ASSIGNED TASK:
Each record beneath this line is to be copied exactly.

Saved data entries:
----------
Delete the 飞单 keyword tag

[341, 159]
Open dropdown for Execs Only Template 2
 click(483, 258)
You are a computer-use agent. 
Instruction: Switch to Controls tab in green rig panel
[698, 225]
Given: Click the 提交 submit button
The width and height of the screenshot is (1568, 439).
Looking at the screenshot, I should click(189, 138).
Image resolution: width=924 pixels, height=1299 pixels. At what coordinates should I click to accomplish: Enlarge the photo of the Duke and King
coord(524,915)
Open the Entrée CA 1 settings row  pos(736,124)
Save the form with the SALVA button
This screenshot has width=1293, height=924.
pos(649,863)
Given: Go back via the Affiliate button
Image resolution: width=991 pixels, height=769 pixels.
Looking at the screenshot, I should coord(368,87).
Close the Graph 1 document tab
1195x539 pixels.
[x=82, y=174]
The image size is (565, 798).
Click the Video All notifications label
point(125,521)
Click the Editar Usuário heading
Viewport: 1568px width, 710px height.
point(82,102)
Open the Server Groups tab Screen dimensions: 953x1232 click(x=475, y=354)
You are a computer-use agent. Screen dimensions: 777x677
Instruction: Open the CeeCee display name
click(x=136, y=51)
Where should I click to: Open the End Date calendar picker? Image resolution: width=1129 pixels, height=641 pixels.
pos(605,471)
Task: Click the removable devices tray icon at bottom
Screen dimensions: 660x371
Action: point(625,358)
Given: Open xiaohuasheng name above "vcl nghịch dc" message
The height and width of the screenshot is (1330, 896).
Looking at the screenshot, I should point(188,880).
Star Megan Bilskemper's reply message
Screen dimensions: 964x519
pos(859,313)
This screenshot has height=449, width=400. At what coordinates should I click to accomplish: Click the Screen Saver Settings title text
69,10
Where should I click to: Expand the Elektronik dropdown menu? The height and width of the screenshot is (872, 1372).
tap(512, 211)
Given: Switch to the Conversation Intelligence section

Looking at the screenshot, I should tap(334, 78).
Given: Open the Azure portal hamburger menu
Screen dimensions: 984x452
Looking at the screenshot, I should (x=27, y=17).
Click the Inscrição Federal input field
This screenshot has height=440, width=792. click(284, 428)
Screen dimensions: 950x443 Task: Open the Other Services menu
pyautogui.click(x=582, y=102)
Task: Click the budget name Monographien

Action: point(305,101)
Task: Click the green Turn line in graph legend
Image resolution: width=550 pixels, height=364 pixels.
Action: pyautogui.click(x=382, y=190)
----------
EXERCISE RESULT:
Delete the 飞单 keyword tag

[341, 159]
Open dropdown for Execs Only Template 2
 click(483, 258)
You are a computer-use agent. 
Instruction: Switch to Controls tab in green rig panel
[698, 225]
Given: Click the 提交 submit button
The width and height of the screenshot is (1568, 439).
Looking at the screenshot, I should click(189, 138).
Image resolution: width=924 pixels, height=1299 pixels. At what coordinates should I click to accomplish: Enlarge the photo of the Duke and King
coord(524,915)
Open the Entrée CA 1 settings row  pos(736,124)
Save the form with the SALVA button
This screenshot has width=1293, height=924.
pos(649,863)
Given: Go back via the Affiliate button
Image resolution: width=991 pixels, height=769 pixels.
Looking at the screenshot, I should coord(368,87).
Close the Graph 1 document tab
1195x539 pixels.
[x=82, y=174]
The image size is (565, 798).
Click the Video All notifications label
point(125,521)
Click the Editar Usuário heading
Viewport: 1568px width, 710px height.
point(82,102)
Open the Server Groups tab Screen dimensions: 953x1232 click(x=475, y=354)
You are a computer-use agent. Screen dimensions: 777x677
Instruction: Open the CeeCee display name
click(x=136, y=51)
Where should I click to: Open the End Date calendar picker? Image resolution: width=1129 pixels, height=641 pixels.
pos(605,471)
Task: Click the removable devices tray icon at bottom
Screen dimensions: 660x371
Action: point(625,358)
Given: Open xiaohuasheng name above "vcl nghịch dc" message
The height and width of the screenshot is (1330, 896).
Looking at the screenshot, I should point(188,880).
Star Megan Bilskemper's reply message
Screen dimensions: 964x519
pos(859,313)
This screenshot has height=449, width=400. At what coordinates should I click to accomplish: Click the Screen Saver Settings title text
69,10
Where should I click to: Expand the Elektronik dropdown menu? The height and width of the screenshot is (872, 1372).
tap(512, 211)
Given: Switch to the Conversation Intelligence section

Looking at the screenshot, I should tap(334, 78).
Given: Open the Azure portal hamburger menu
Screen dimensions: 984x452
Looking at the screenshot, I should (x=27, y=17).
Click the Inscrição Federal input field
This screenshot has height=440, width=792. click(284, 428)
Screen dimensions: 950x443 Task: Open the Other Services menu
pyautogui.click(x=582, y=102)
Task: Click the budget name Monographien

Action: point(305,101)
Task: Click the green Turn line in graph legend
Image resolution: width=550 pixels, height=364 pixels.
Action: pyautogui.click(x=382, y=190)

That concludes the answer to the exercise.